We drove by the silver mine where my father worked for most of his career and where my brother recently worked until the mine was shut down by federal regulators due to safety violations which had resulted in miners’ deaths. Fortunately, my brother has found safer work elsewhere in the Silver Valley.
We drove by the log house where I grew up. I pointed out the glassed-in back porch, which served as my bedroom as the small home had already been filled up with my parents and my two older brothers when I came along. We drove along my old newspaper route, a job I started when I was eleven and loved because it entailed walking outside and seeing my neighbors. During the summers, when I was a college student, I would work in a silver jewelry shop during the day and then at a friend’s restaurant at night. I visited these places with my kids and explained how fortunate I had felt to be able to *get* two jobs during the summers, so I could pay to attend college.
I asked my kids what they thought. The oldest said, “Good” and left it at that. I asked if that really was what he thought and he said, “Mom, I don’t want to hurt your feelings.” I told him it was fine to be honest, but to do so in a respectful manner. What followed was a constructive conversation about the differences between the childhood my sons are experiencing in Seattle and my working-class childhood in rural Idaho. We came away from the conversation, I hope, with some mutual understanding and appreciation.
I am bringing up this personal story here, on my professional blog, because I believe this ethic of being open and honest, but doing so in a respectful manner, is just as important in our professional lives as it is in our personal lives.
Recently, at my college, there was concern expressed about some changes our learning management system (LMS) vendor made to their product. (We spent the last two quarters moving over to this new LMS and are in the process of understanding how this new vendor does things. This vendor changes its product continually and makes the process very transparent by allowing all willing users to test the upcoming changes and give feedback, which actually impacts the final changes that are pushed out to the entire LMS community.) While the changes had been communicated to our LMS user community ahead of time, the experience of having those changes made so close to the start of our summer quarter proved very concerning for some and the fact that the changes introduced a new bug in the software compounded the frustration.
One of my colleagues came to the eLearning Office seeking technical assistance around a very specific issue that seemed to have resulted from those changes and the colleague ended up yelling about broader LMS concerns and questioning my professional response to the situation. The outburst, which took place in the main entryway to our office area, was so loud that a student who was being helped by a staff member via the phone asked the staff member if she was ok because the student was concerned about her safety.

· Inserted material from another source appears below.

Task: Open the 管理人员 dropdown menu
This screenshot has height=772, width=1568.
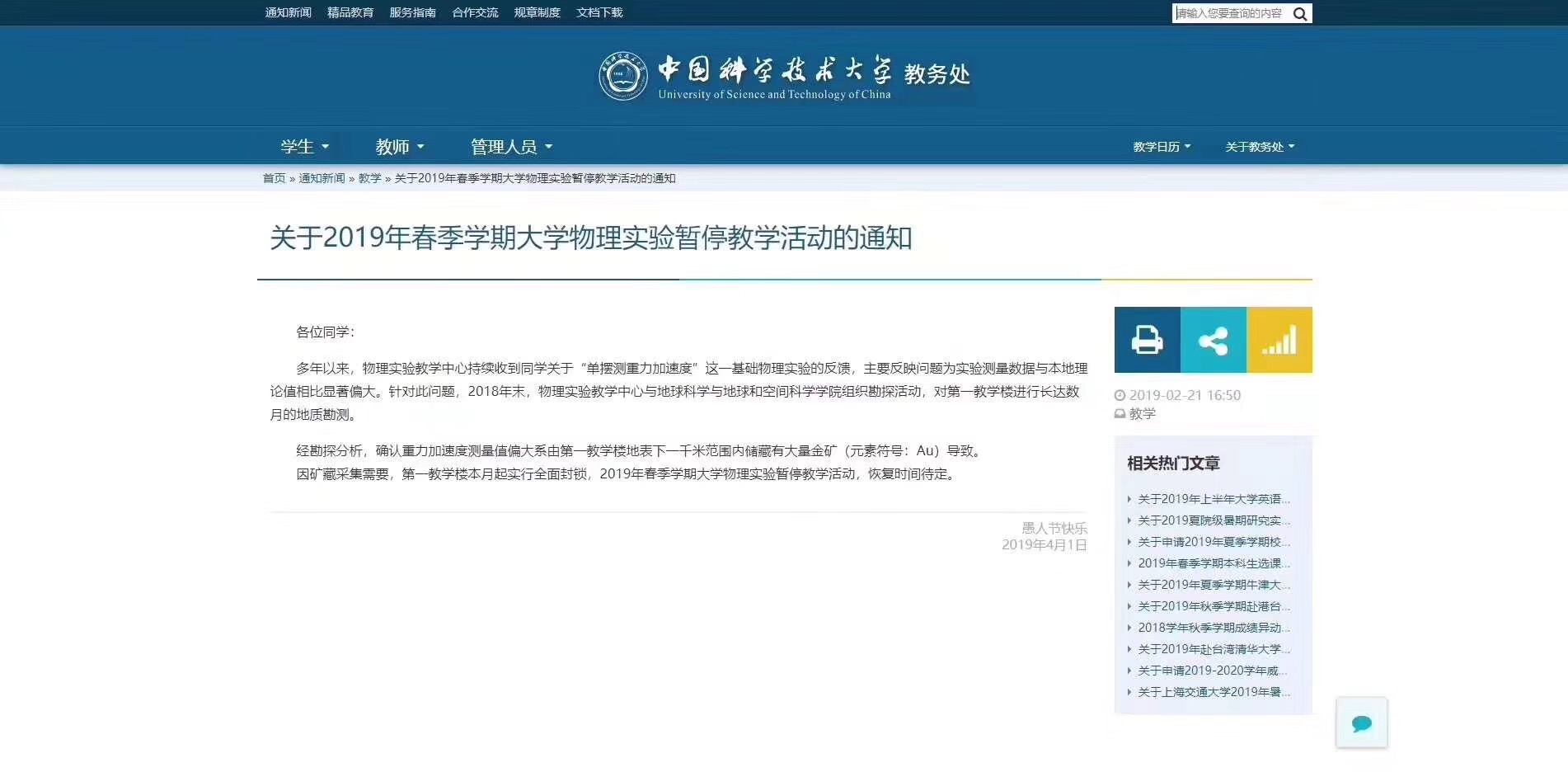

I have had time to reflect on what stirred such strong behavior. I know it has been challenging for my college to move to a new learning management system this year and has taken the time and effort of many to make that change happen. I cannot see the future, but I do think it is reasonable for us to expect more changes in the arena of teaching and learning with technology. We will not weather change in that arena, or any other, through drama or by demonizing me or anyone else. We will weather change, and even rise to it, when we can treat each other with respect as human beings and have reasoned, respectful discussion, where we can constructively come together for the betterment of all, in service to our students. This is the approach my office earnestly took during the process last fall of deciding if the college would move to a new LMS and we received much praise at the time, which helped confirm to us that it was a successful process.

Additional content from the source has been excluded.